Study questions:
**A.** Reproduce everything in the obesity and diabetes passage from "Diabetes is a" down to "of the individual.".
**B.** In the obesity and diabetes passage, which protective adipokines are lost in diabetes and obesity?

Passage provided:
* * * *
The rising prevalence of obesity worldwide and its associated metabolic derangements, such as type 2 diabetes mellitus (T2DM) and cardiovascular disease, pose an enormous public health challenge. Dr. James Lo is a physician-scientist, specializing in cardiovascular medicine and directing a basic research lab. The primary focus of the lab is to investigate the molecular mechanisms of cardiometabolic diseases with the ultimate goal of developing novel treatments directed against them.
Diabetes is a chronic and progressive disease characterized by insulin resistance and insulinopenia resulting from beta cell failure and decreases in b cell mass. Despite initial success in glycemic control with oral medications, patients with T2DM typically exhibit worsening glucose homeostasis over the span of a few years. The natural history of T2DM includes a continuous decline in beta cell function as illustrated by longitudinal follow up studies of patients. This deterioration leads to the need for additional therapies as well as the cumulative development of diabetic and cardiovascular complications over the lifetime of the individual.
There is a well-known association between obesity, adipose inflammation and malfunction of beta cells but the molecular link remains to be established. Hypothesized mechanisms include amyloidosis, glucolipotoxicity, failure of beta cell expansion, apopotosis and b cell dedifferentiation. Obesity by definition is an expansion of fat mass. However, it is not just the excess of adipose tissue that drives metabolic diseases such as T2DM. It is now recognized that adipose tissue is not simply an efficient storage organ for lipids but also functions as an important endocrine organ, secreting numerous hormones and as an energy burning source via specialized brown/beige fat cells. In diabetes and obesity, there is dysregulation of adipose secreted factors, termed “adipokines”. There is loss of protective adipokines such as adipsin and adiponectin coupled with production of pro-inflammatory and pro-insulin resistant adipokines such as TNF and RBP4.
* * * *
Dataset extract:
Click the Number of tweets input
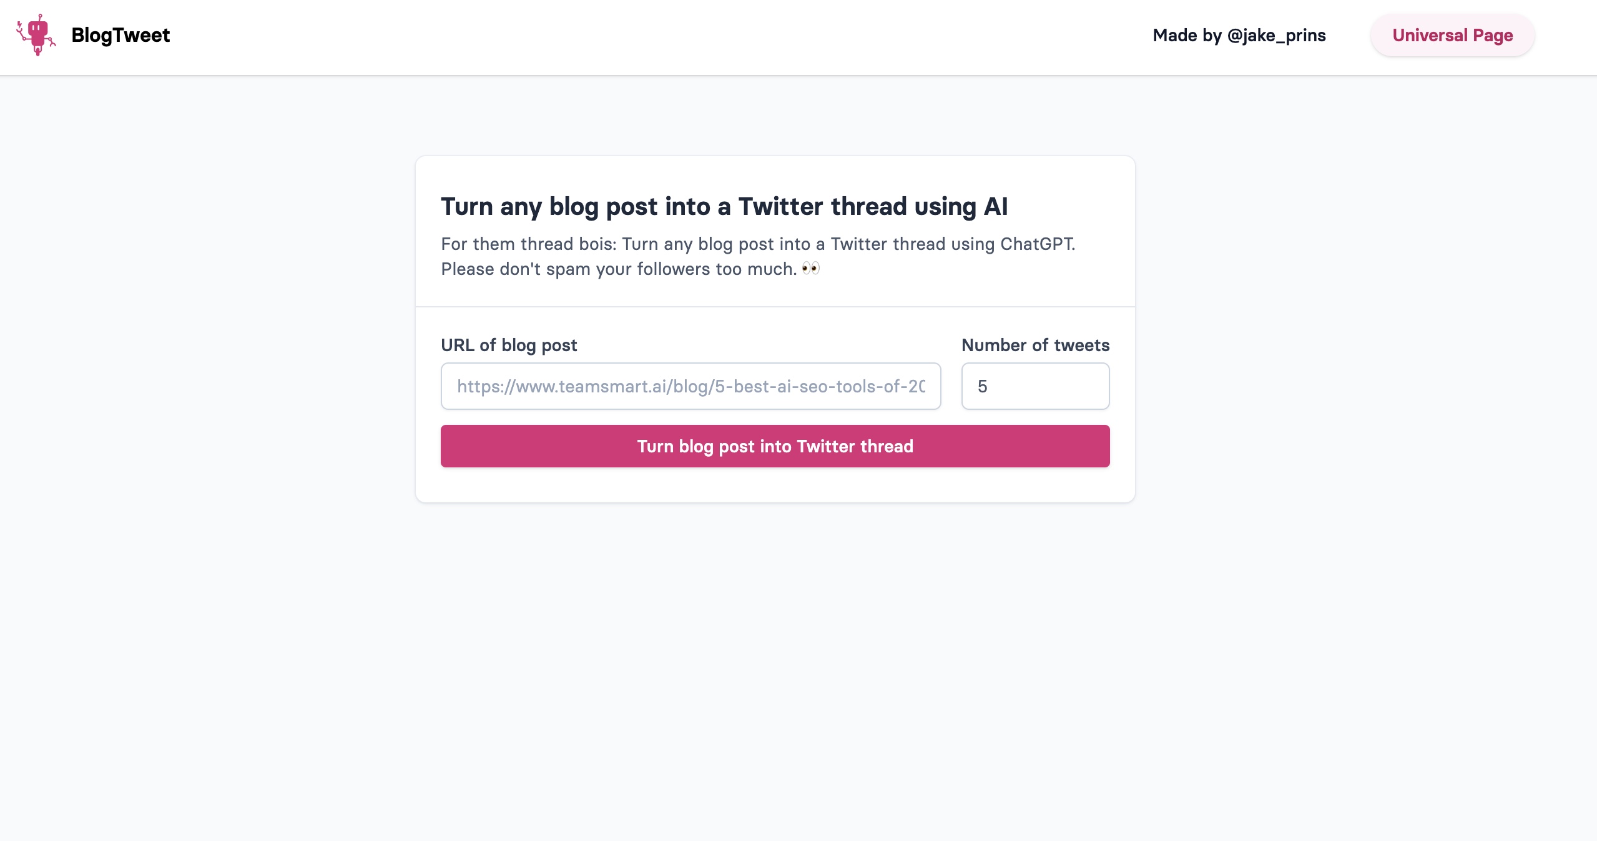Image resolution: width=1597 pixels, height=841 pixels. point(1034,386)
* * * *
Answer section:
**A.**
Diabetes is a chronic and progressive disease characterized by insulin resistance and insulinopenia resulting from beta cell failure and decreases in b cell mass. Despite initial success in glycemic control with oral medications, patients with T2DM typically exhibit worsening glucose homeostasis over the span of a few years. The natural history of T2DM includes a continuous decline in beta cell function as illustrated by longitudinal follow up studies of patients. This deterioration leads to the need for additional therapies as well as the cumulative development of diabetic and cardiovascular complications over the lifetime of the individual.

**B.** Adipsin and adiponectin.